▶ _DATA SHOWN_

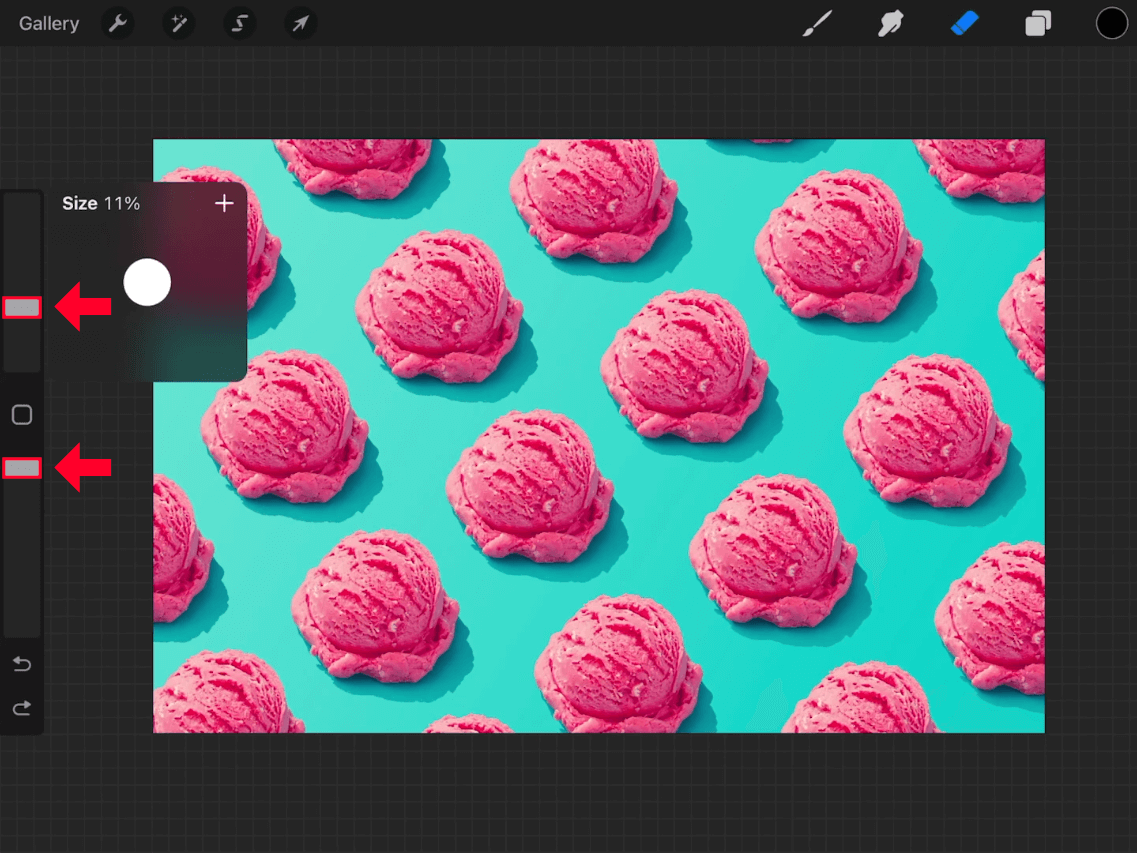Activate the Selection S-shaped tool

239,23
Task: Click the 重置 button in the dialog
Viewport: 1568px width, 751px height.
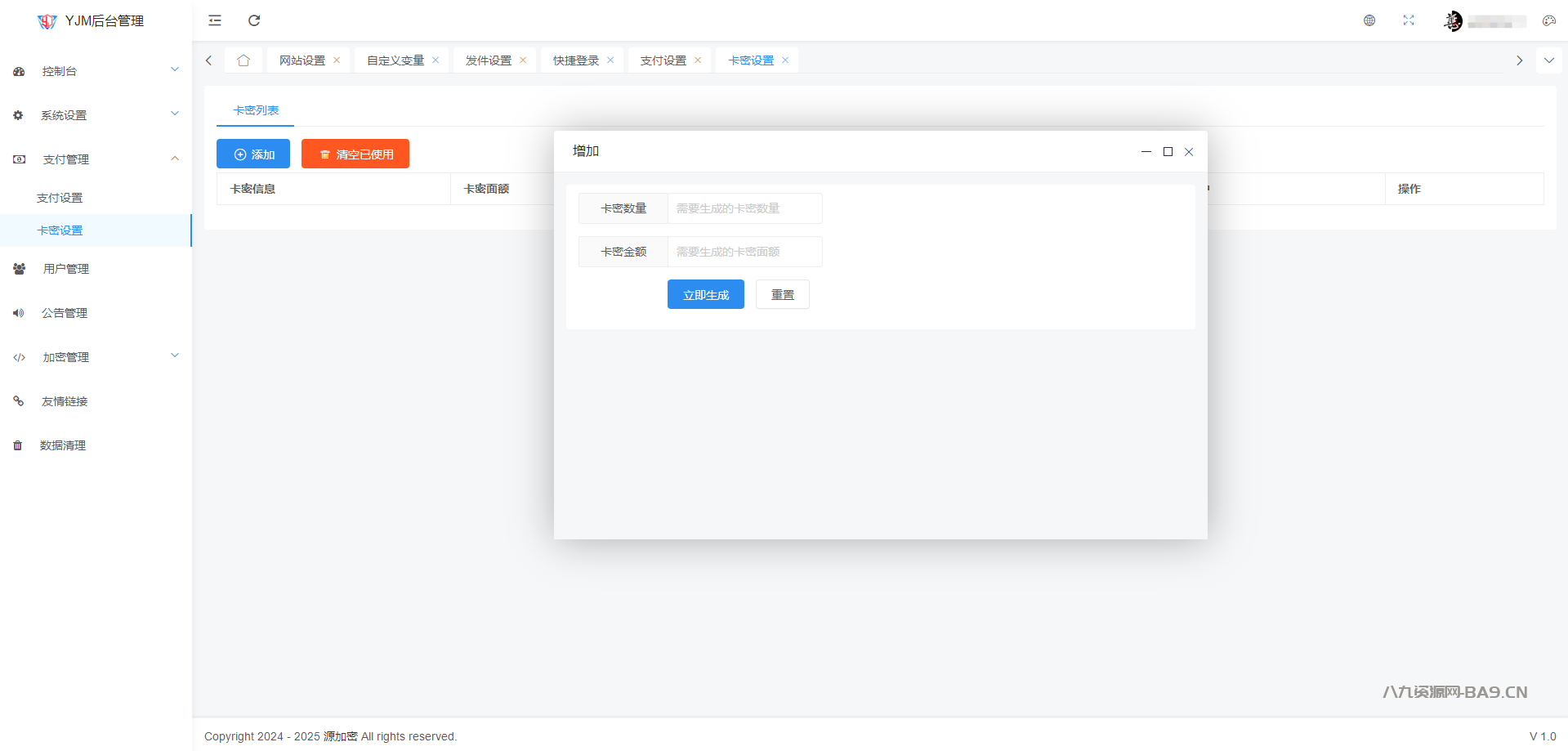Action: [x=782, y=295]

▶ _HOW TO COMPLETE THIS TASK_
Only the lines from the one with "Task: Click the 重置 button in the dialog" through the final line of the data should be written out, exactly and including both ends. Skip the pictures.

▶ _RESULT BELOW_
Task: Click the 重置 button in the dialog
Viewport: 1568px width, 751px height.
Action: [x=782, y=295]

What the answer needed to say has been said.